Reliable information about the future state of the ocean and fish stocks is necessary for informed decision-making by fisheries scientists, managers and the industry. However, decadal regional ocean climate and fish stock predictions have until now had low forecast skill. Here, we provide skilful forecasts of the biomass of cod stocks in the North and Barents Seas a decade in advance. We develop a unified dynamical-statistical prediction system wherein statistical models link future stock biomass to dynamical predictions of sea surface temperature, while also considering different fishing mortalities. Our retrospective forecasts provide estimates of past performance of our models and they suggest differences in the source of prediction skill between the two cod stocks.
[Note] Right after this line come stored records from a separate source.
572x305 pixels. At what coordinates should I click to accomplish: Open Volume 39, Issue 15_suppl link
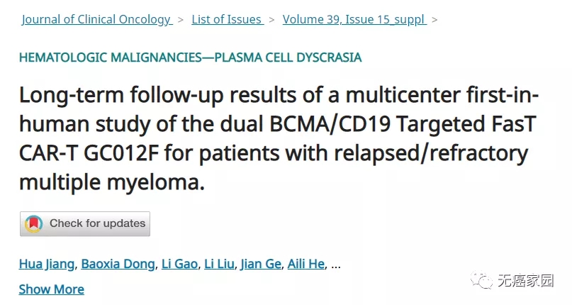point(354,19)
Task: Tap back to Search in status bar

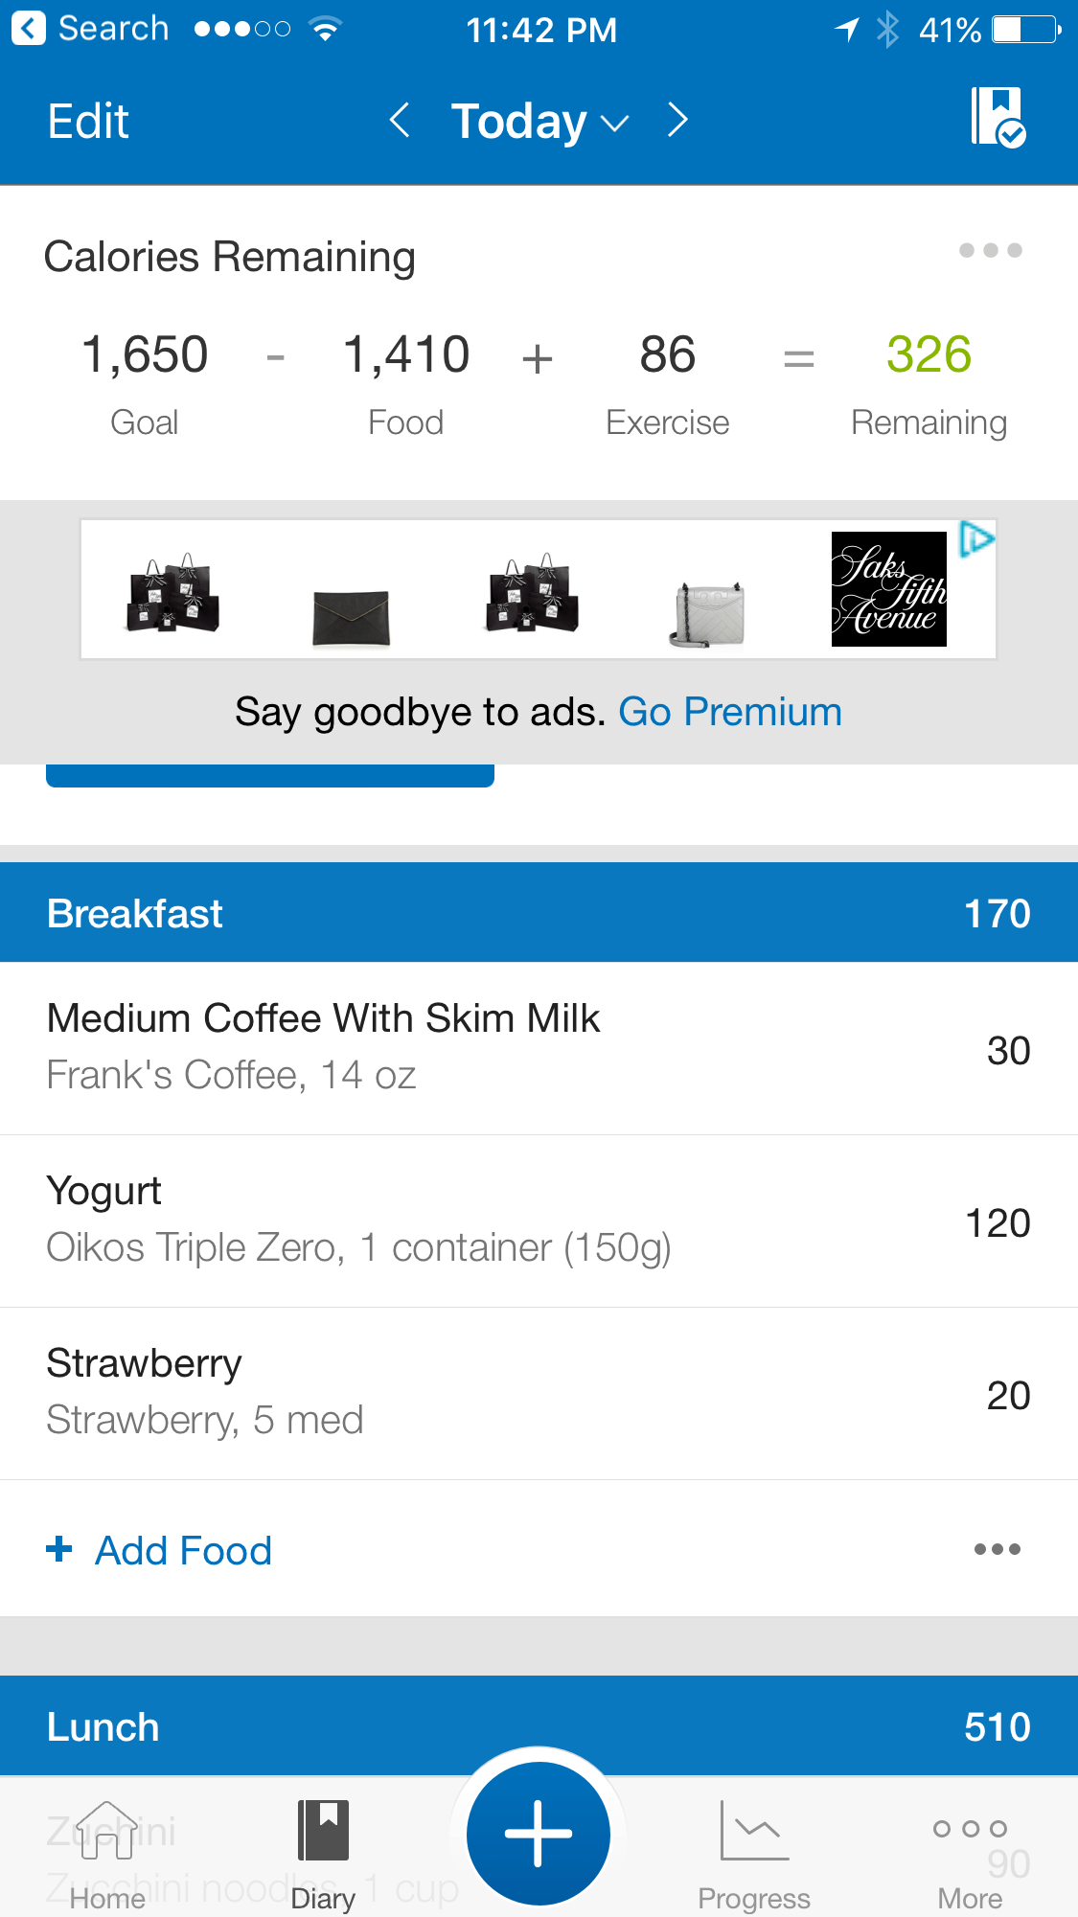Action: [91, 29]
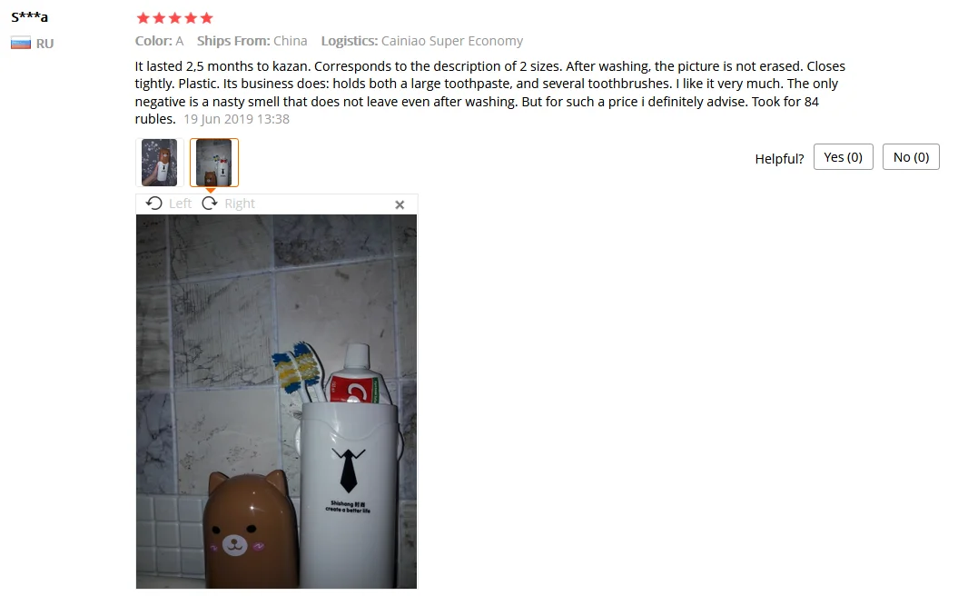
Task: Click the first red rating star
Action: (x=143, y=18)
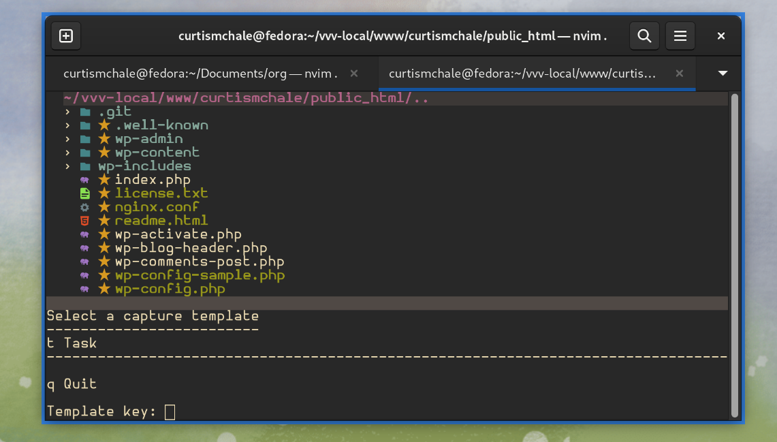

We forecast the continuation of unfavorable oceanic conditions for the North Sea cod in the coming decade, which would inhibit its recovery at present fishing levels, and a decrease in Northeast Arctic cod stock compared to the recent high levels.

Highlights

  • Reliable information about the future state of the ocean and fish stocks is necessary for informed decision-making by fisheries scientists, managers and the industry

  • The time series of sea surface temperature (SST) in the North Sea and Barents Sea Opening highlight key differences in the two regions: While SST has an increasing trend both in the North Sea and in the Barents Sea Opening, the absolute values are very different from each other, highlighting that the cod stocks reside at the two extreme ends of the thermal habitat available for cod[40] (Fig. 1a)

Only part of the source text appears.